● **PROBLEM DETAILS**
Reproduce the rows below word for word, from the first one through the line containing "Simon Barget is", and omit the pictures from your copy.

● **STORED RECORDS**
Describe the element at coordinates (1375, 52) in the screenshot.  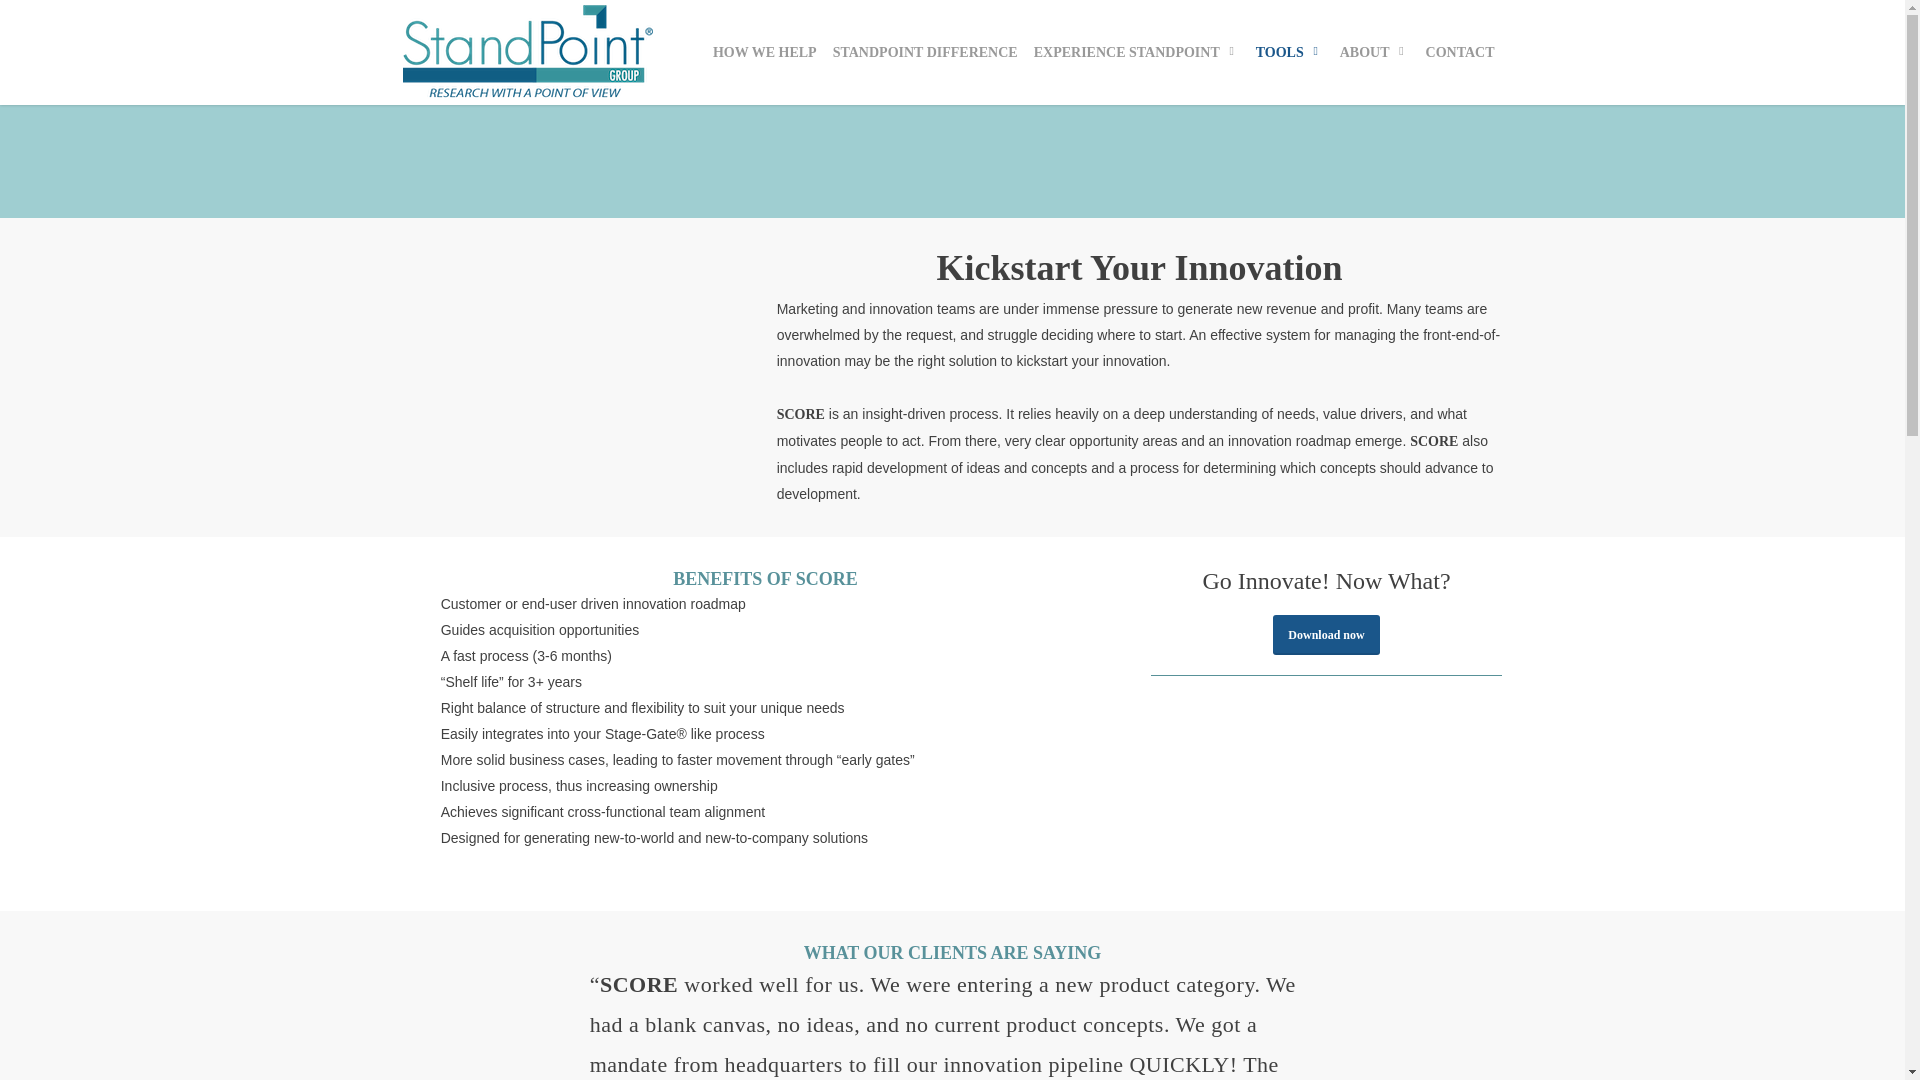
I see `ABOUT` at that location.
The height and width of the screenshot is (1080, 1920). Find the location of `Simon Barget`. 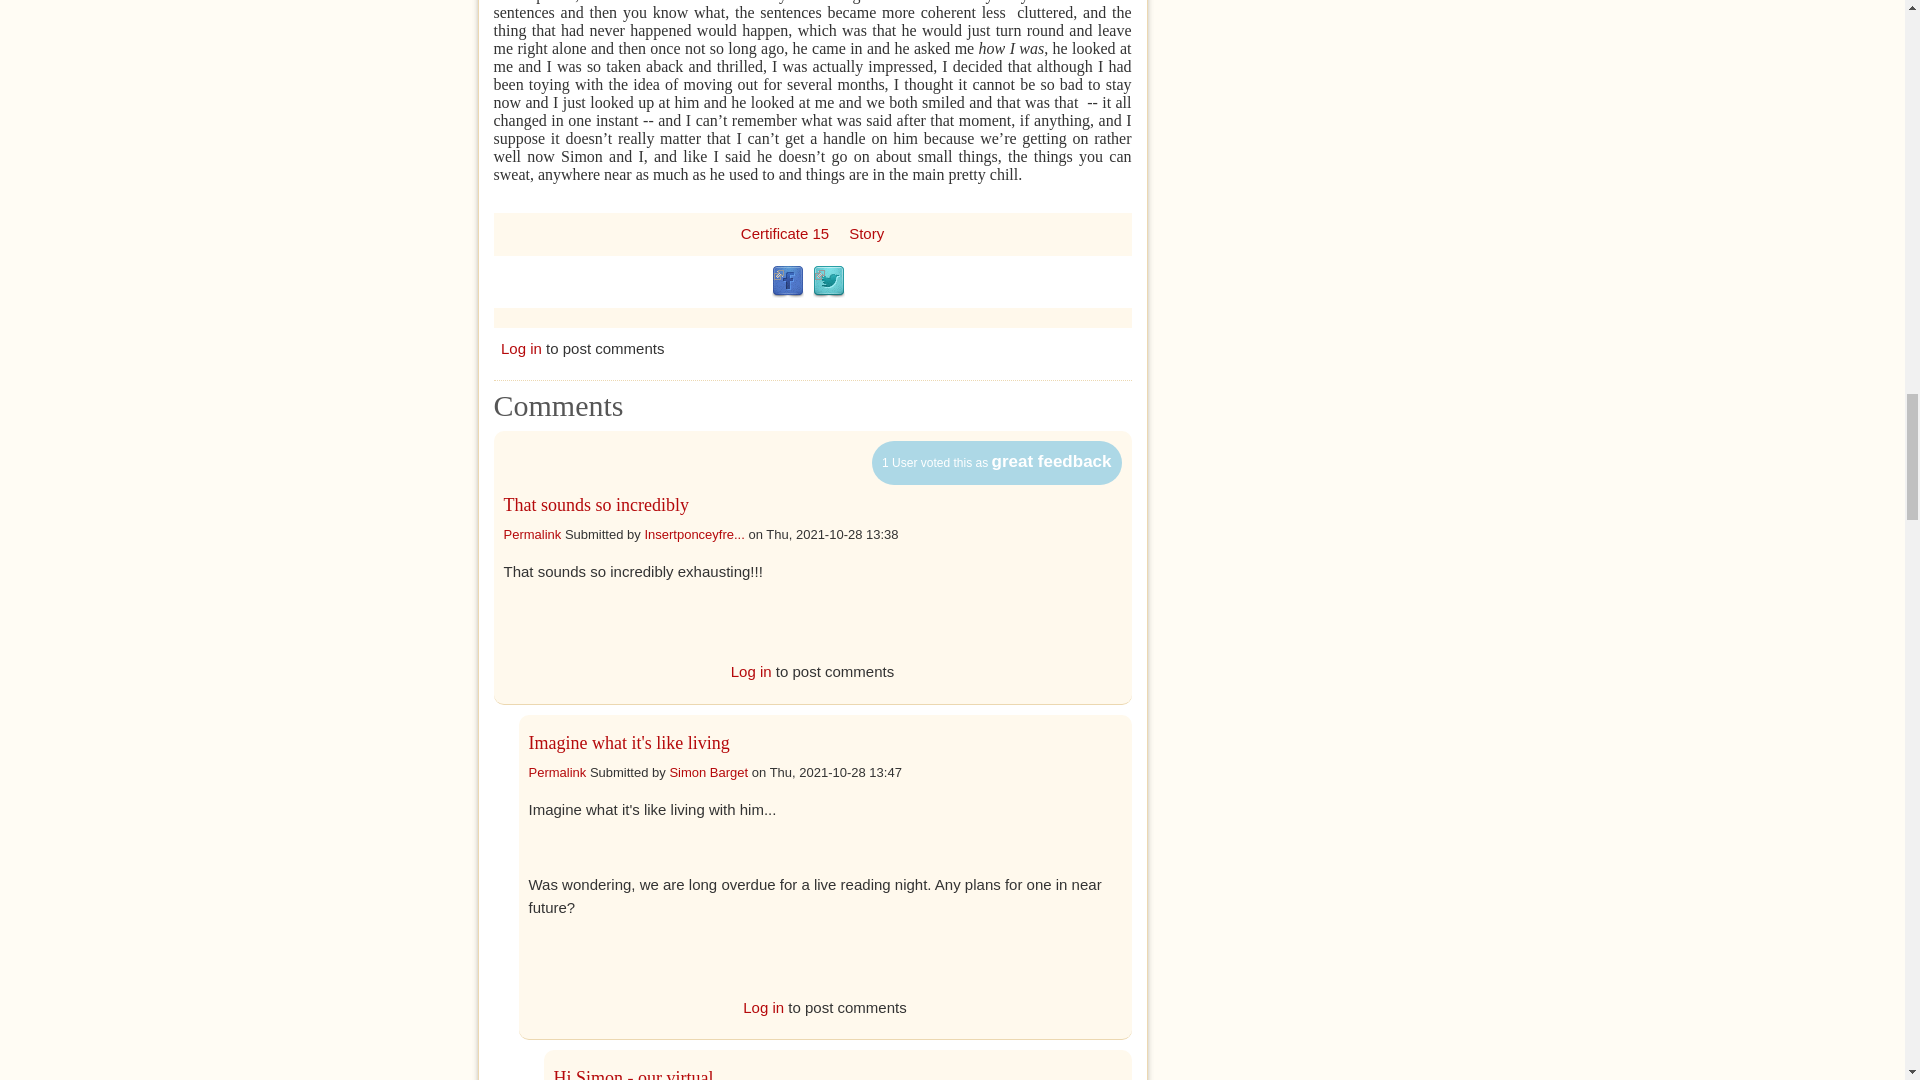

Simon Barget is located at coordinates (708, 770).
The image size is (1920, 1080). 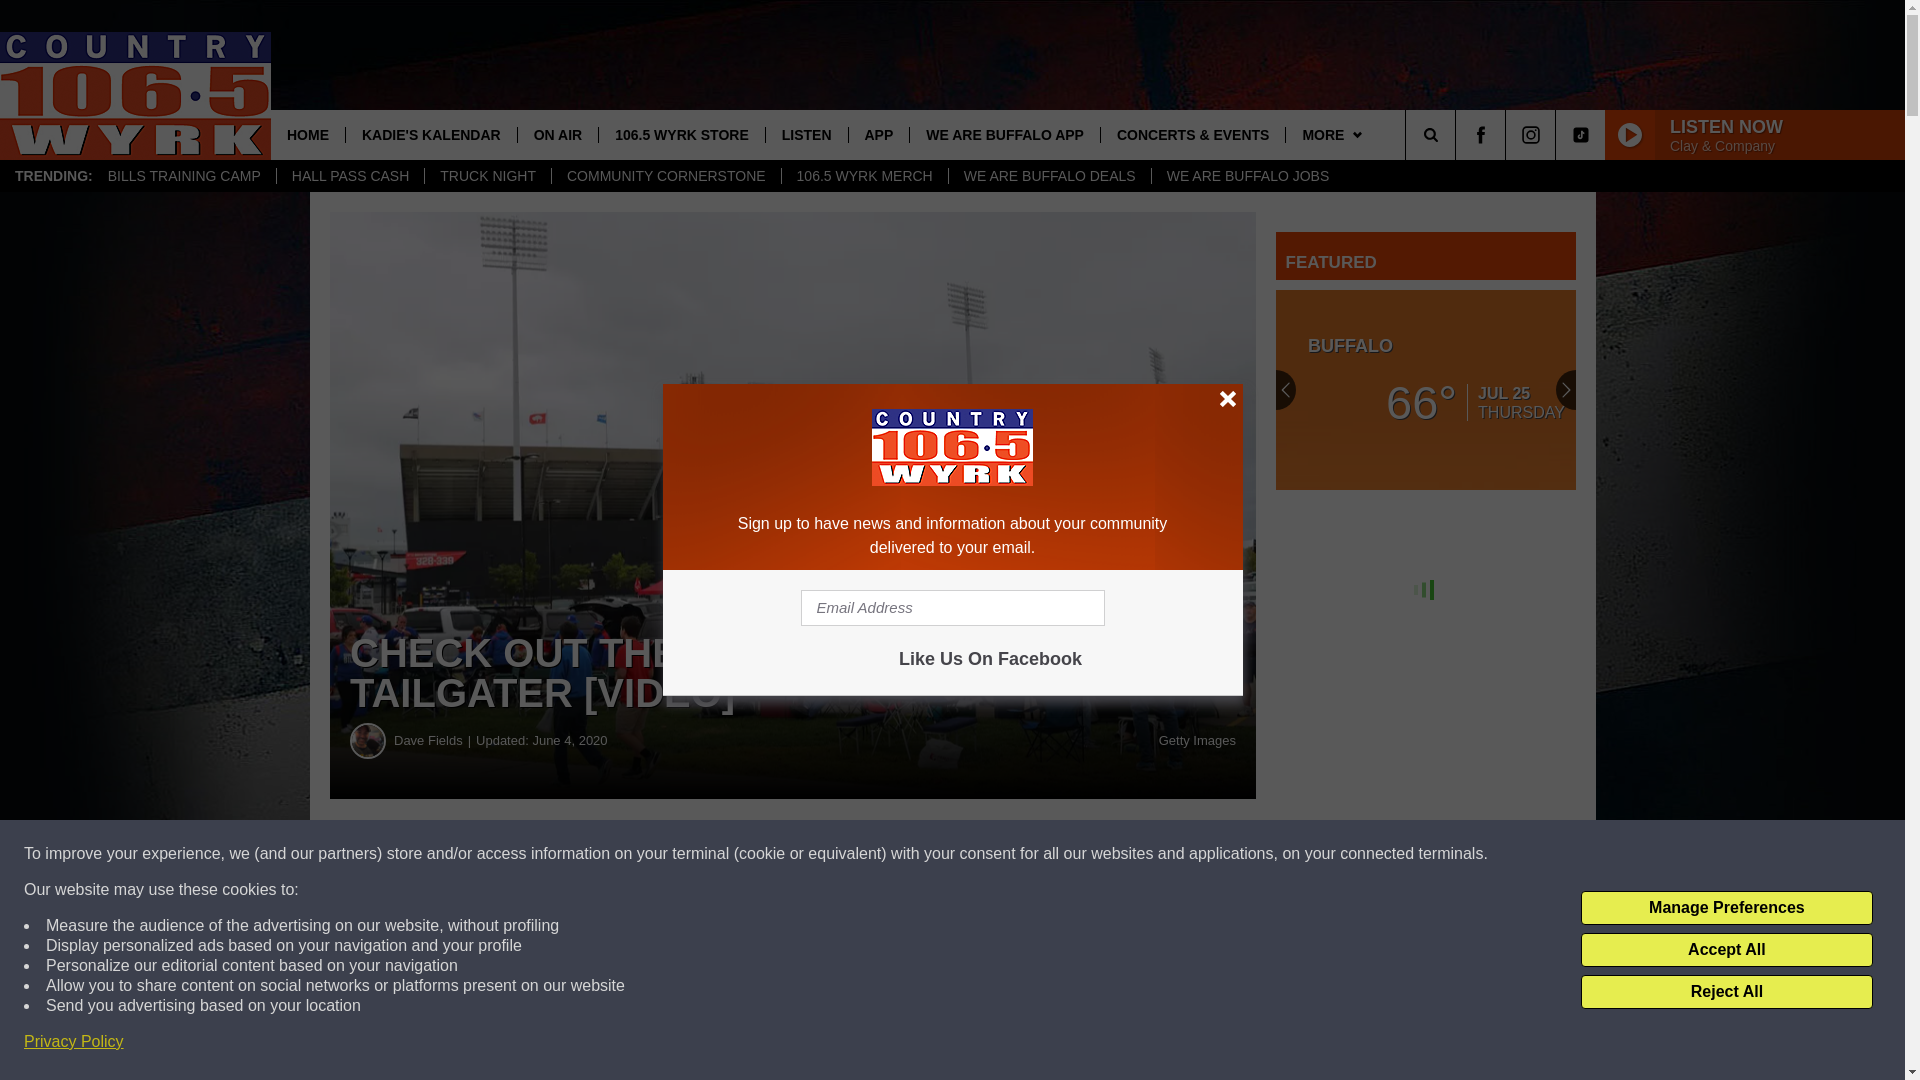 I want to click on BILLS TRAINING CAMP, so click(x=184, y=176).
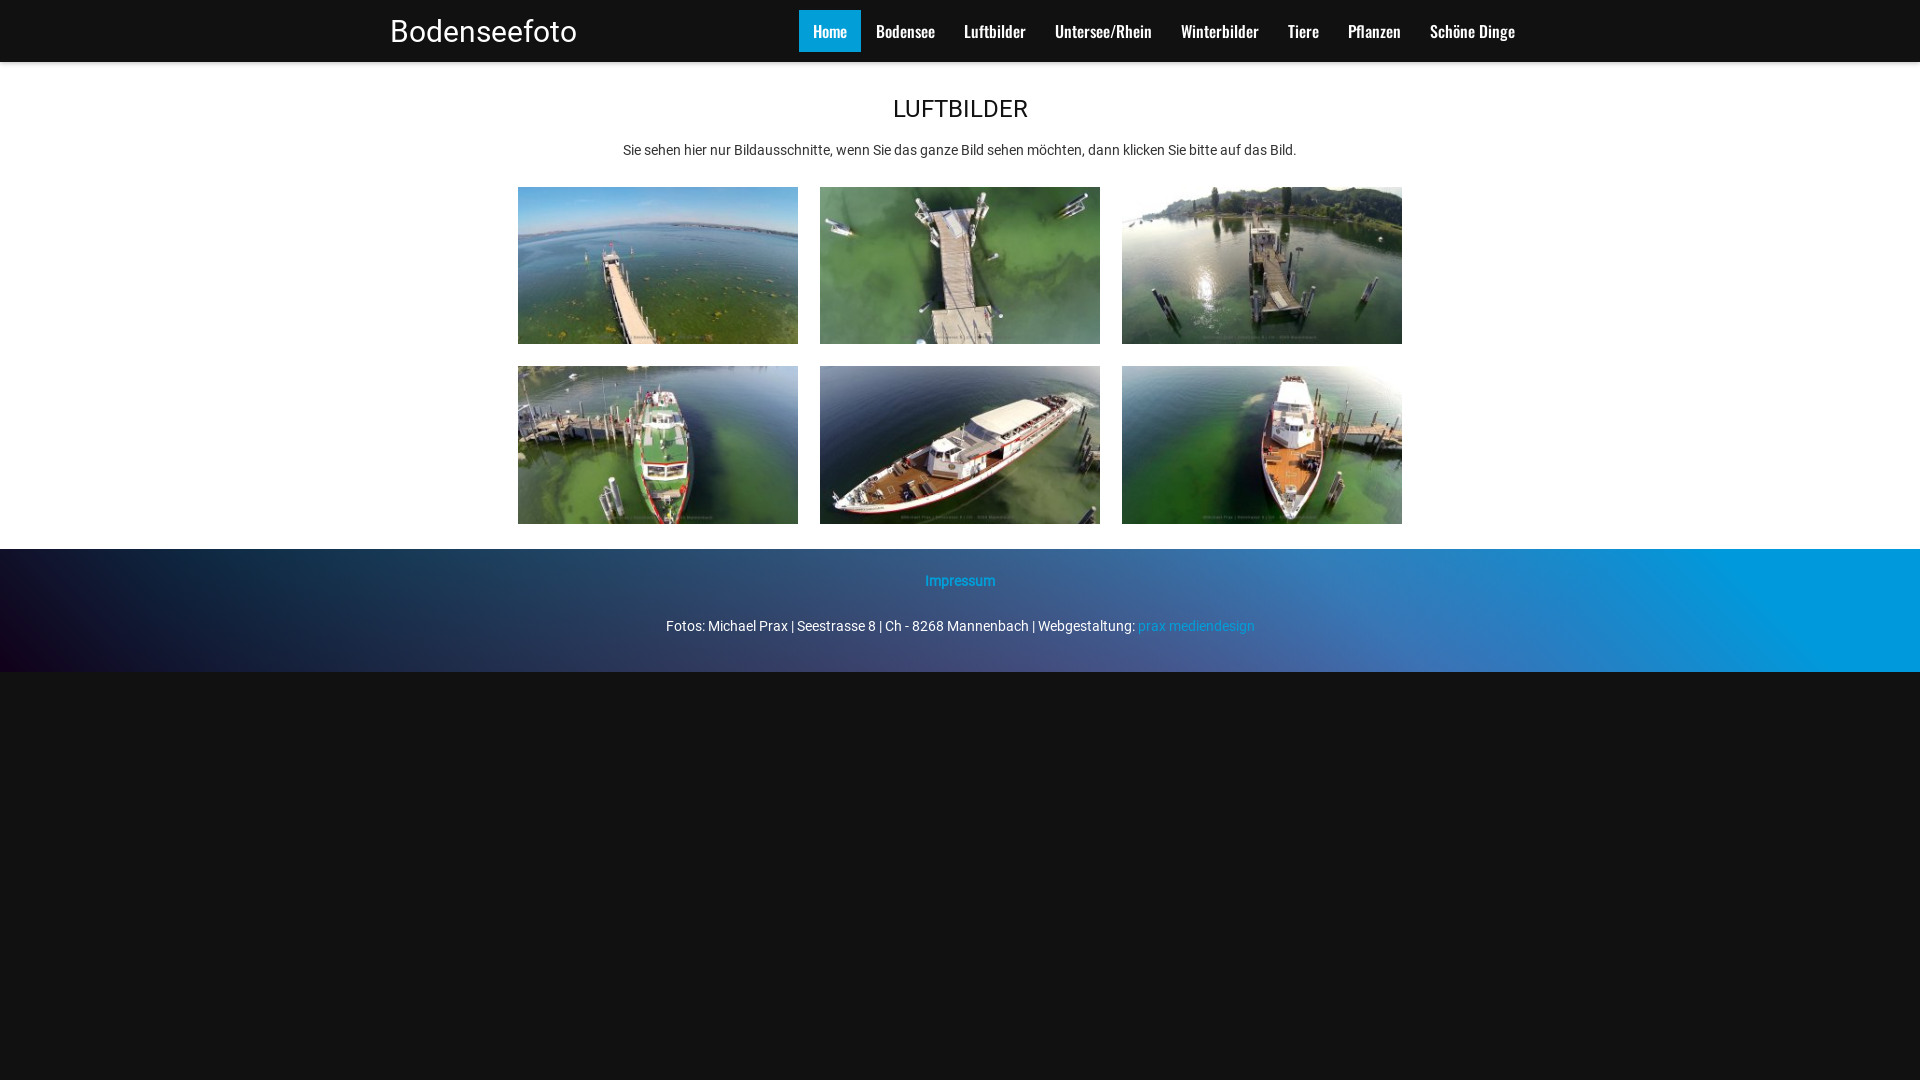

● **RESULT FOR THIS TASK**
Describe the element at coordinates (1375, 52) in the screenshot.  
I see `ABOUT` at that location.
The height and width of the screenshot is (1080, 1920). Find the location of `Simon Barget`. 

Simon Barget is located at coordinates (708, 770).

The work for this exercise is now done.